Les expériences de Snéfrou avec la forme de pyramide en pierre ont bien servi son successeur. Khéops (ou Khoufou) (2589 - 2566 av. JC) tira les leçons des expériences de son père et ordonna à son administration de construire la Grande Pyramide de Gizeh, la dernière des sept merveilles du monde antique. Contrairement à la croyance populaire selon laquelle son monument fut construit par des esclaves hébreux, les ouvriers égyptiens de la Grande Pyramide étaient bien soignés et ils accomplissaient leurs tâches dans le cadre d'un service communautaire, en tant que travailleurs rémunérés, ou pendant la période où la crue du Nil rendait l'agriculture impossible. Les chercheurs Bob Brier et Hoyt Hobbs notent :
Sans les deux mois annuels pendant lesquels les eaux du Nil recouvrent les terres agricoles de l'Égypte, immobilisant pratiquement toute la main-d'œuvre, aucune de ces constructions n'aurait été possible. Pendant ces périodes, un pharaon offrait de la nourriture contre du travail et la promesse d'un traitement de faveur dans l'au-delà où il régnerait comme il le faisait dans ce monde. Pendant deux mois chaque année, des ouvriers se rassemblaient par dizaines de milliers venant de tout le pays pour transporter les blocs qu'une équipe permanente avait extraits pendant le reste de l'année. Les superviseurs organisaient les hommes en équipes pour transporter les pierres sur des traîneaux, des dispositifs mieux adaptés que des véhicules à roues pour déplacer des objets lourds sur du sable mouvant. Une chaussée, lubrifiée par l'eau, adoucissait la montée des pierres. Aucun mortier ne fut utilisé pour maintenir les blocs en place, un ajustement précis suffit pour que ces structures imposantes survivent pendant 4 000 ans - les seules merveilles du monde antique encore debout aujourd'hui (17-18).

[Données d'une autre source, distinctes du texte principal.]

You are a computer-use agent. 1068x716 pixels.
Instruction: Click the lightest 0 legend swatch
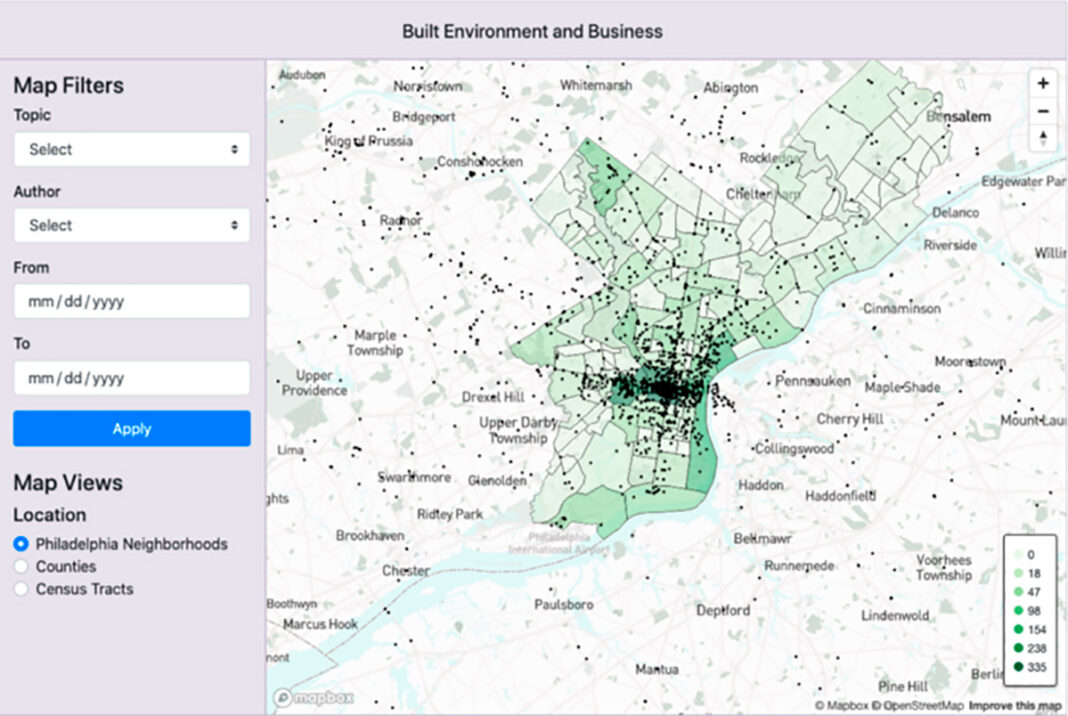pos(1018,553)
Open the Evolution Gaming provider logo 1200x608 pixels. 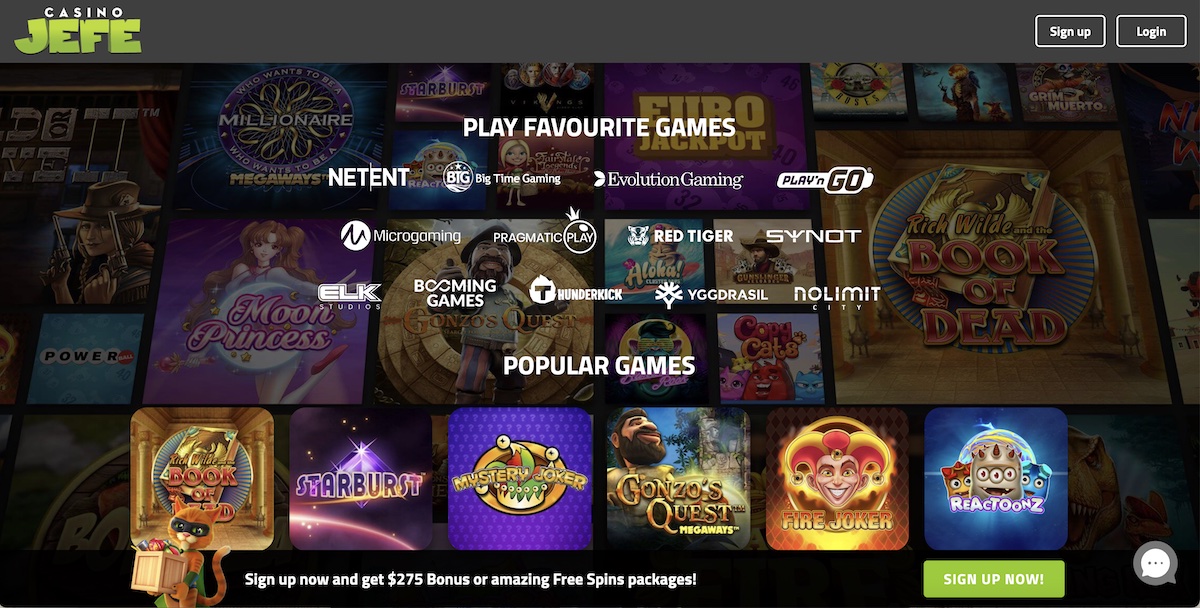pos(668,179)
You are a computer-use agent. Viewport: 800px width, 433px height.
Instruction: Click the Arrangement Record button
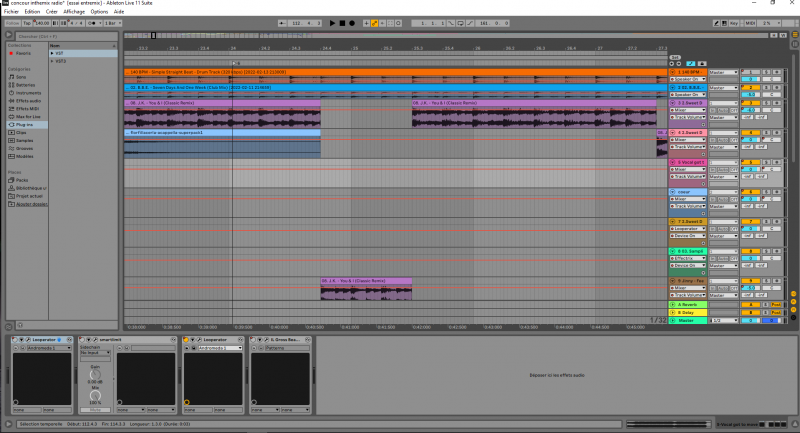[351, 22]
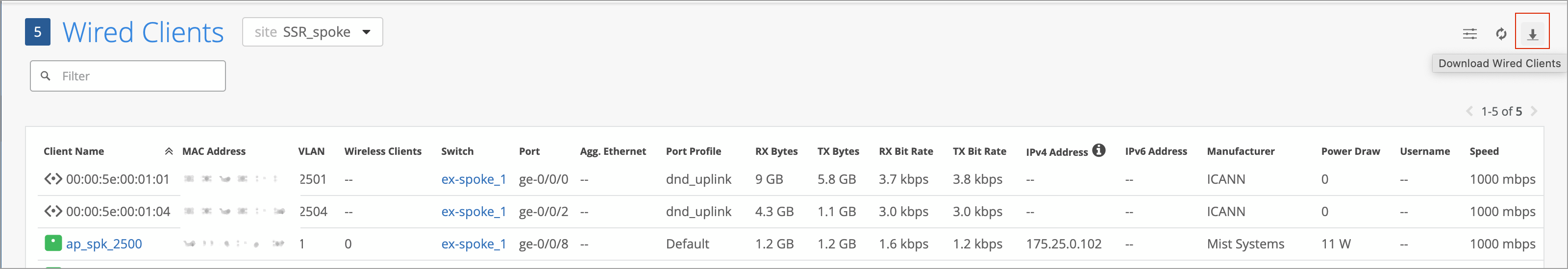The width and height of the screenshot is (1568, 269).
Task: Toggle the Client Name sort arrow
Action: (x=169, y=151)
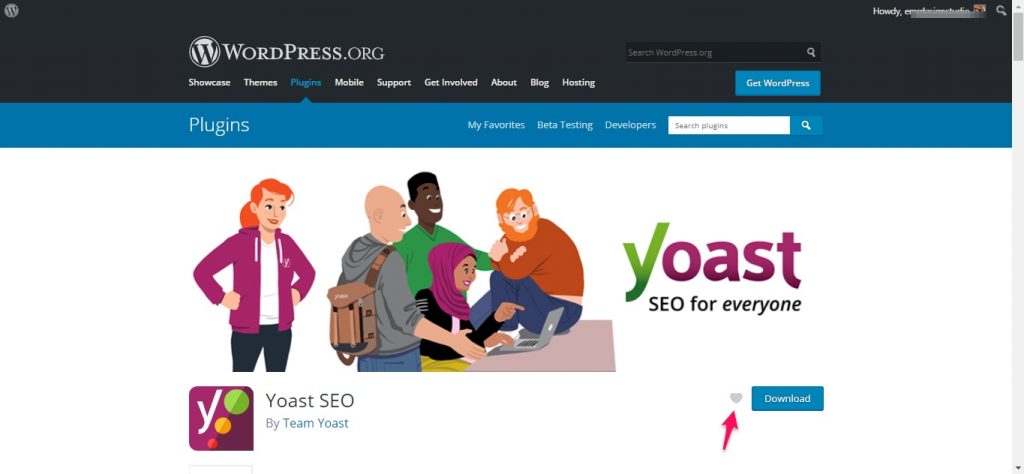Click the page vertical scrollbar
Screen dimensions: 1024x474
pyautogui.click(x=1017, y=237)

Il n'existe aucune preuve que des esclaves hébreux, ou toute autre forme de travail forcé, aient été utilisés pour la construction des pyramides de Gizeh, de la ville de Pi-Ramsès ou de tout autre site important en Égypte. La pratique de l'esclavage existait certainement en Égypte tout au long de son histoire, comme dans toutes les cultures anciennes, mais il ne s'agissait pas du type d'esclavage populairement dépeint dans les histoires et les films basés sur le livre biblique de l'Exode. Dans le monde antique, les esclaves pouvaient être des tuteurs et des enseignants pour les jeunes, des comptables, des infirmières, des professeurs de danse, des brasseurs, voire des philosophes. En Égypte, les esclaves étaient soit des captifs des campagnes militaires, soit des personnes qui ne pouvaient pas payer leurs dettes et ces personnes travaillaient généralement dans les mines et les carrières.